OVER a third of people with Parkinson’s in Yorkshire have hidden their symptoms or lied about having the condition, a survey has found.
The findings released today by Parkinson’s UK also showed sufferers hid their symptoms because they didn’t want people to feel awkward or embarrassed around them, feel they would be judged, or thinking the symptoms were not socially acceptable.
The charity says the research, revealed at the start of Parkinson’s Awareness Week, shows the fear around diagnosis of Parkinson’s, cuts people off from vital support when many are struggling to come to terms with their condition.
Nicola Macer, from Wetherby, kept her diagnosis a secret from all but those closest to her for eight years.
The 51-year-old special educational needs teaching assistant said: “My world fell apart when I was diagnosed with Parkinson’s. It was a complete shock as I didn’t know what it was.
“Apart from my husband and a handful of close friends, I kept my diagnosis to myself for eight years.
“I didn’t want to spoil things for my family by having them worry, and was embarrassed about telling people. I didn’t want to be labelled and just wanted life to go on as normal, like before my diagnosis.

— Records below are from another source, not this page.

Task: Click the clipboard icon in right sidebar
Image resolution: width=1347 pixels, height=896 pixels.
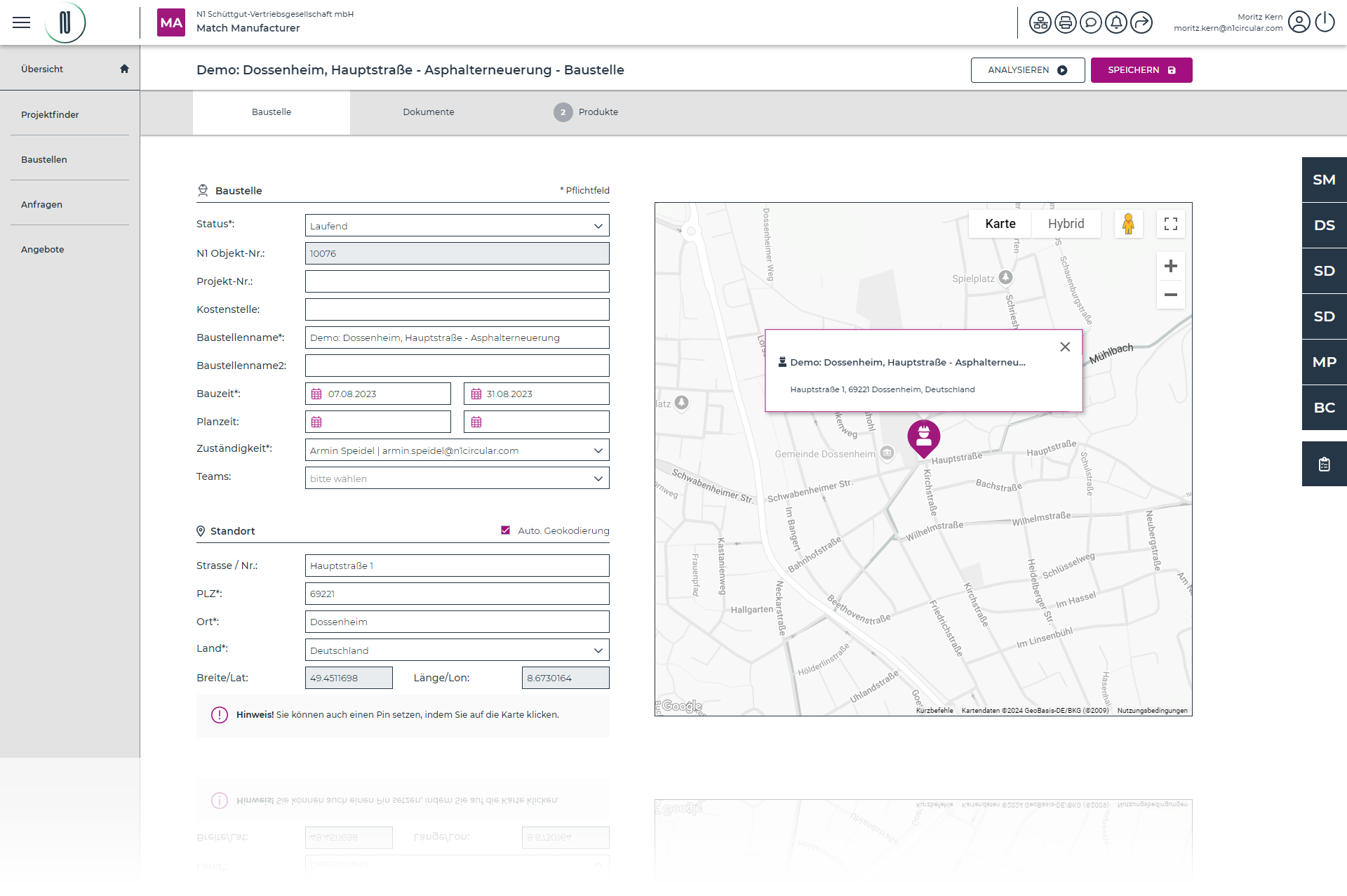Action: click(x=1324, y=464)
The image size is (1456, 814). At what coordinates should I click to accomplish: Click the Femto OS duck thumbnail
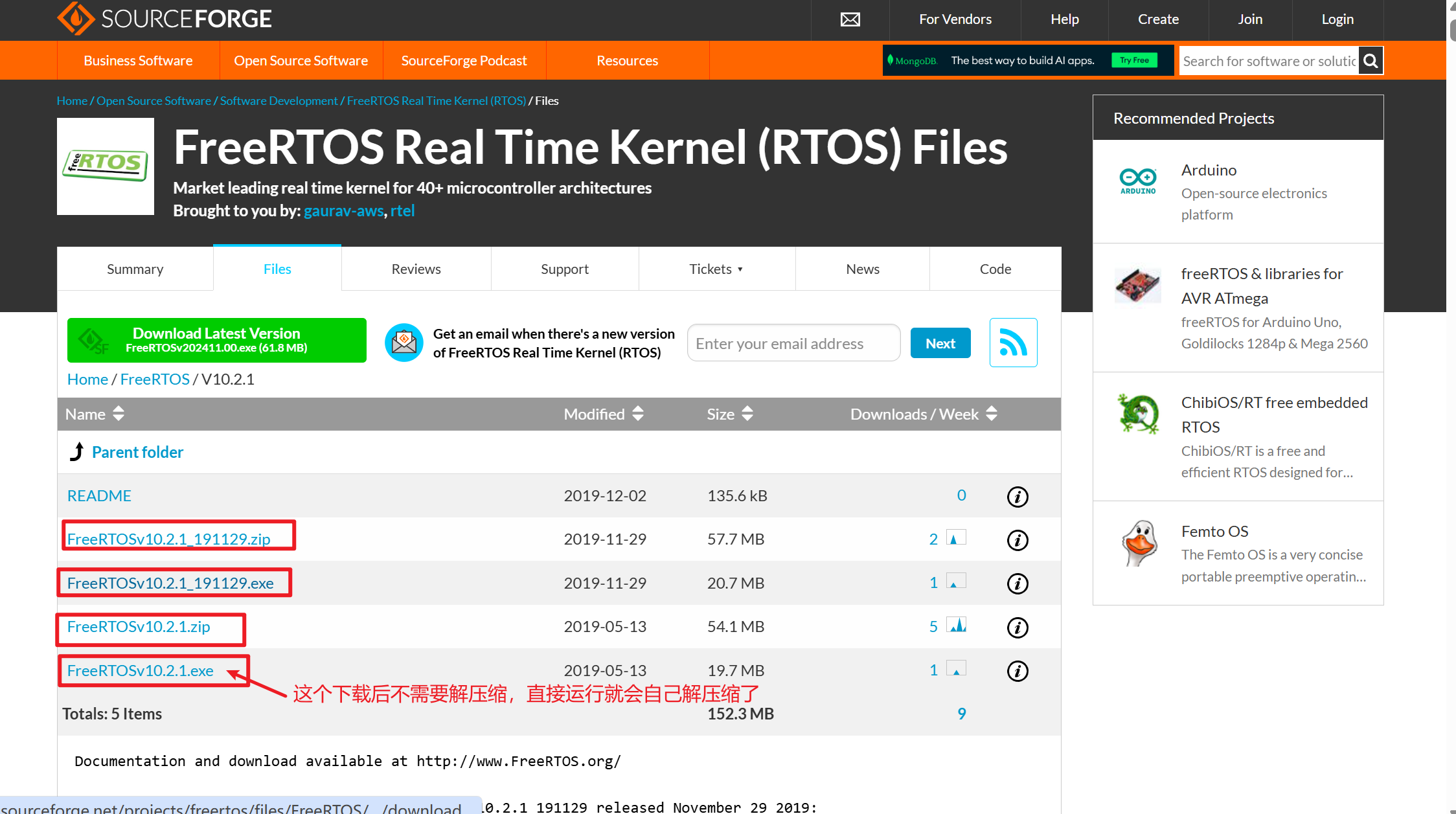(x=1138, y=543)
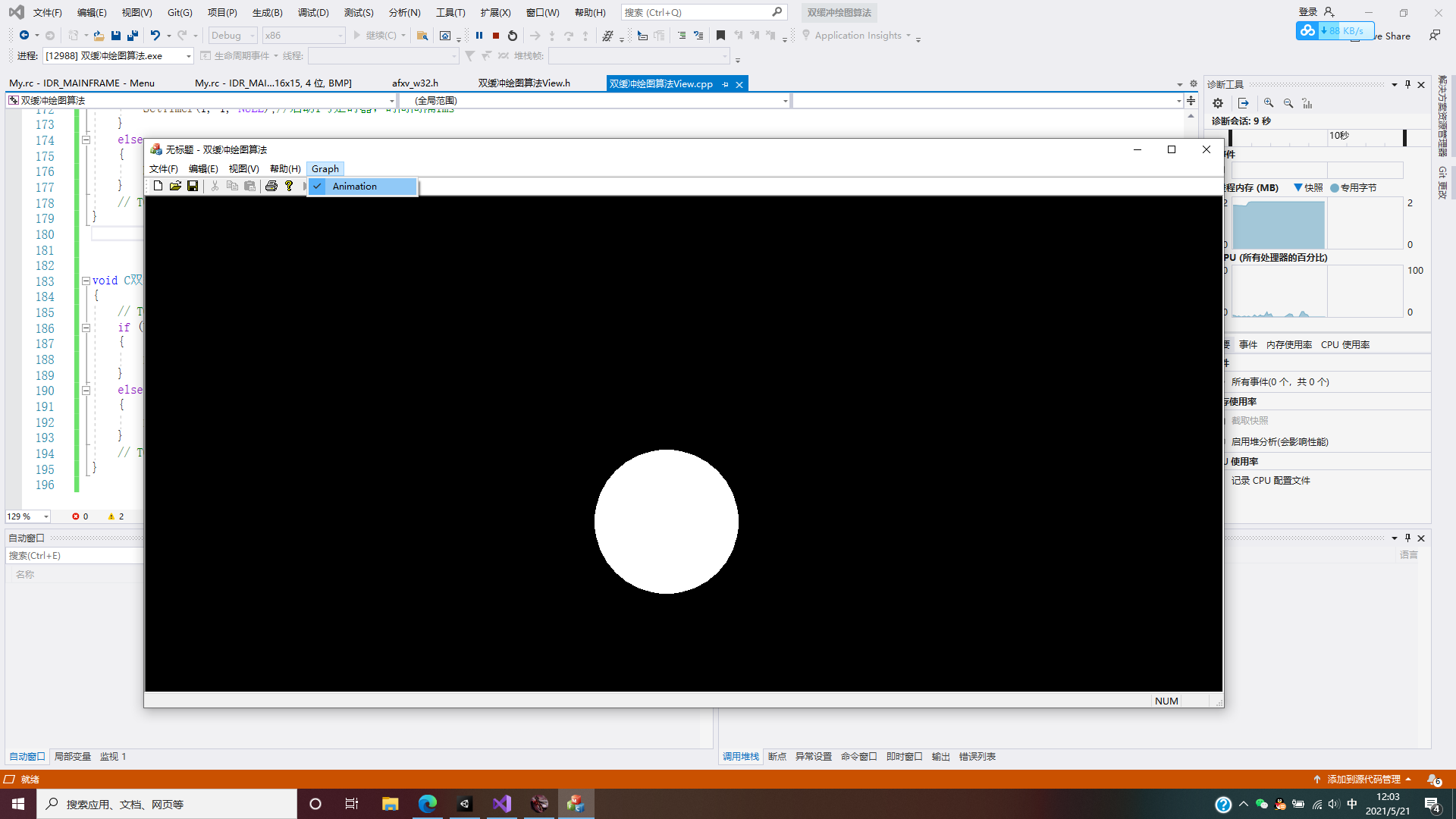Open the Graph menu
Image resolution: width=1456 pixels, height=819 pixels.
tap(325, 169)
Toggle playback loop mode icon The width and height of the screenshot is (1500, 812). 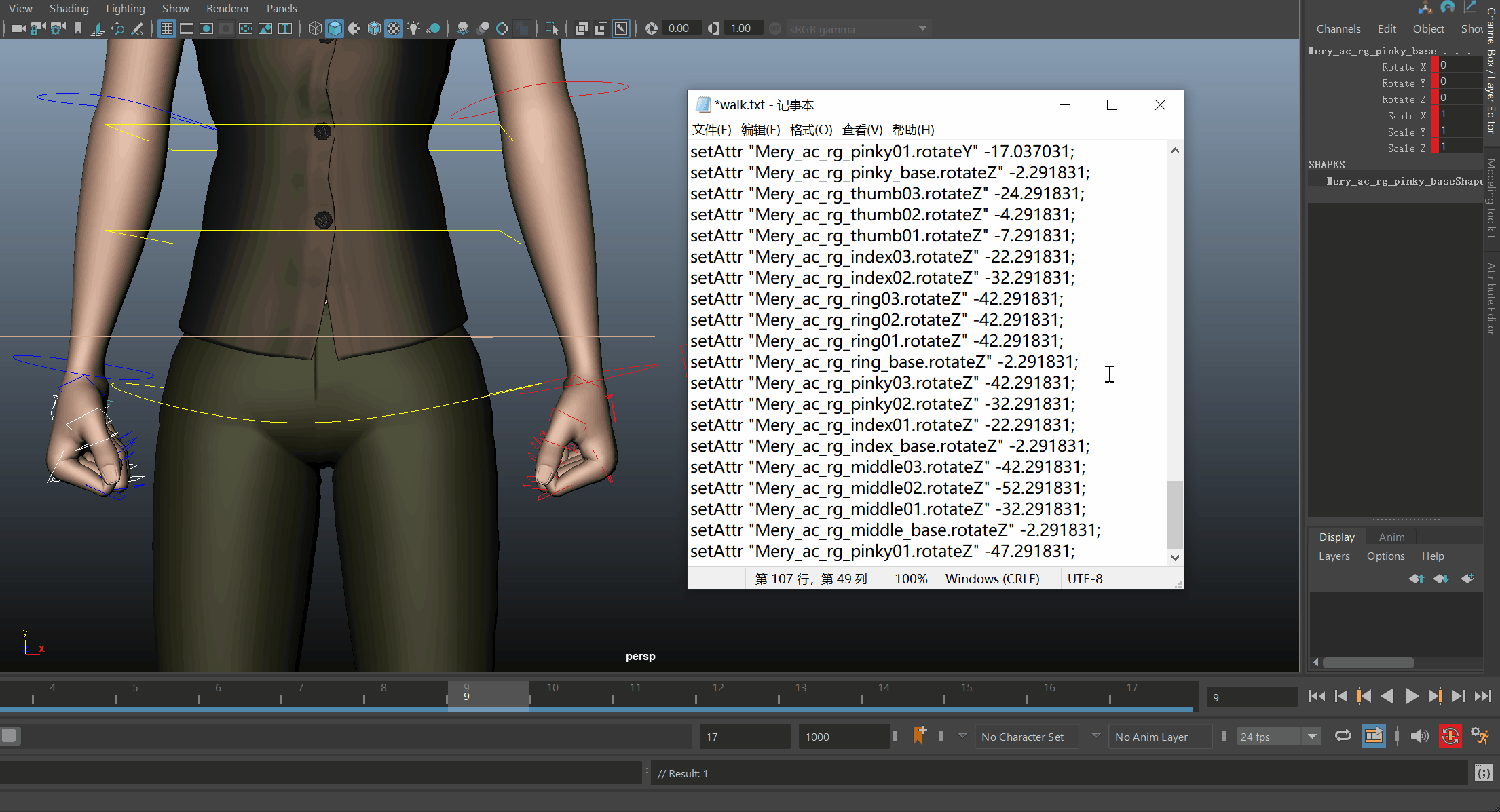tap(1343, 736)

“Since ‘coming out’ and sharing my difficult journey, I feel a real sense of relief. Parkinson’s UK and my Parkinson’s nurse have also been fantastic in supporting me to help better understand my condition and share it with others.”

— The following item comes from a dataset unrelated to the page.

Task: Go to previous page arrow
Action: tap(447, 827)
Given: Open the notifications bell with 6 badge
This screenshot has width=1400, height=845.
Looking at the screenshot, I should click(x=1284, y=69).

There are 127,000 people with Parkinson’s with the UK with an estimated 11,000 affected in Yorkshire.
The survey also showed that almost 40 per cent of those surveyed in Yorkshire experienced negative emotions in the year following their diagnosis and many said they “felt their world had ended”.

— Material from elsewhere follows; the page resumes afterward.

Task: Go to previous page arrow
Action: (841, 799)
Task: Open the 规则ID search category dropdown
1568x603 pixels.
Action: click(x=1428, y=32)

Steve Ford, chief executive at Parkinson’s UK, said: “No-one should feel alone in dealing with a diagnosis of Parkinson’s. It’s worrying that many people, for a wide range of reasons, are not able to access the help they need, and it’s having a devastating impact on their emotional health. We are determined that every person is aware of the support available so they can feel equipped to have these difficult conversations.”